Planning Board weeds out options for marijuana regulations

Nov 21, 2017

With deadlines looming, the Mattapoisett Planning Board is trying to figure out what to do next about regulating recreational marijuana.

If there is no bylaw in place by the state mandated April 1, 2018 deadline, theoretically dispensaries could open up in any area zoned for retail. To figure out options, the Planning Board had attorney Katherine Laughman in to present on Monday night.

The town can add its own regulations, namely the time, place and manner of marijuana establishments, but the bylaws need to be voted in at Town Meeting. It’s too late to get anything on the agenda for next week’s Fall Town Meeting, but the Annual Town Meeting in May will be more than a month after the April 1 deadline.

“That window is problematic,” Town Administrator Mike Gagne said. “You’ll have license requests that come in [on April 1], so if you want to have a clean slate, you’ll want to get it done before then.”

Essentially, the town’s best option at this point is to hold another special Town Meeting this winter to vote on a moratorium. That way, town officials have more time to plan and come up with regulations and bylaws to vote on either at the Annual Town Meeting next May, or the Fall Town Meeting in November 2018.

“I think we need to have a moratorium,” Police Chief Mary Lyons said. “We need to figure out what the real benefit to the town is…There are a lot of safety issues to consider too…We should put the time into informing our public and making the right decision to benefit everyone.”

Before scheduling another Town Meeting to vote on a moratorium, the Planning Board wants to have a public forum for residents to come out and get information, as well as voice their opinions on what the town should do.

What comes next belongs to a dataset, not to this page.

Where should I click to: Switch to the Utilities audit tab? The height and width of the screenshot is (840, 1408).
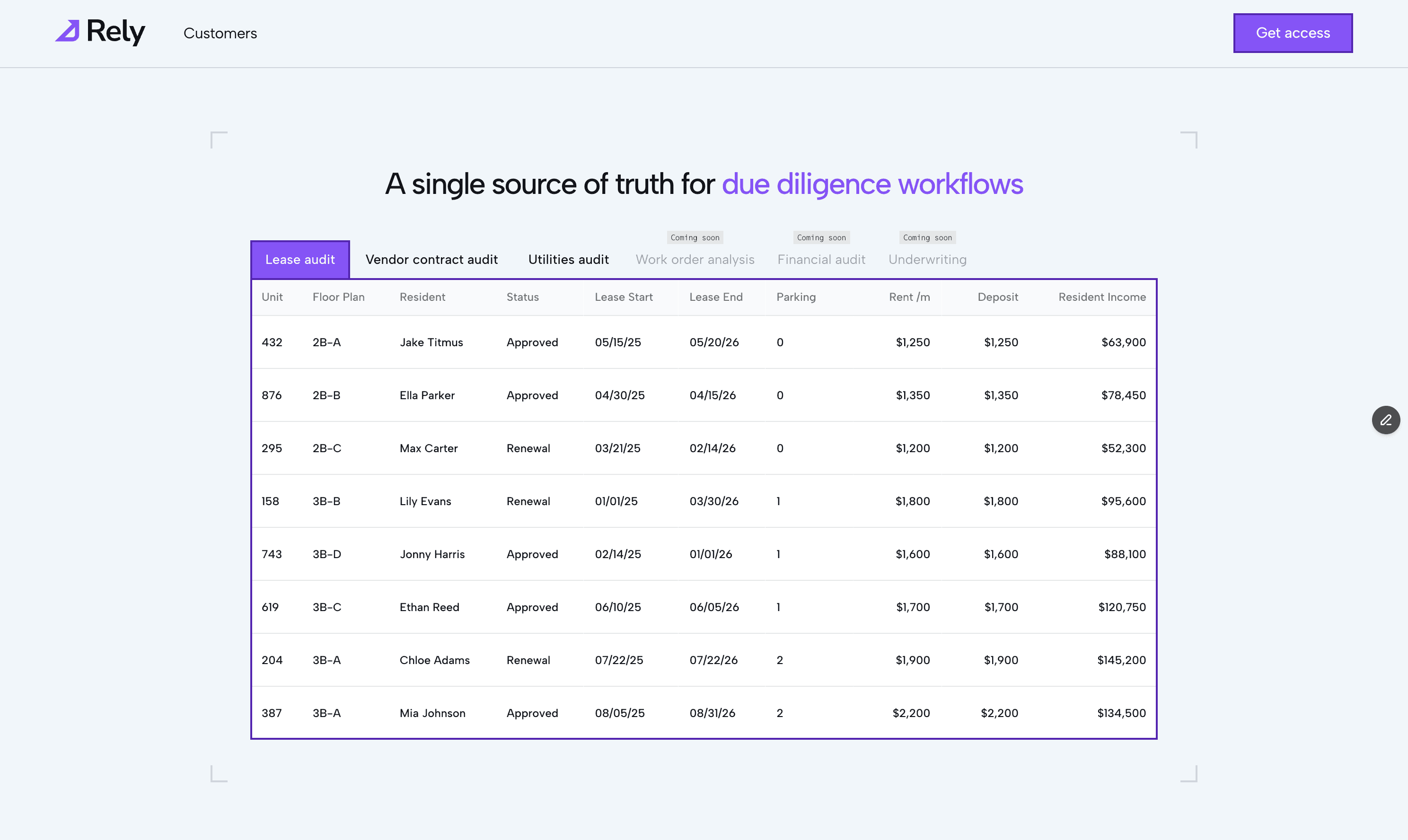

While Mattapoisett did vote “no” on Question 4, which legalized recreational marijuana in the 2016 state election, it was only by a small margin – 2,220 voted against legalization while 2,073 voted for. The board hopes that a public forum would give them a better idea of what residents really want.

“If people are confused, a public forum could give us a sense,” Planning Board member Nathan Ketchel said. “We can hear whether they just want to grow plants in their backyard or if they want something for retail purposes.”

The board tentatively scheduled a public forum for their Dec. 4 meeting, pending availability from Laughman and members of other boards. If that doesn’t work, the board will try for Dec. 11.

“The sooner the better,” Planning Board Chair Thomas Tucker said. “If it’s important to people, they’ll show up.”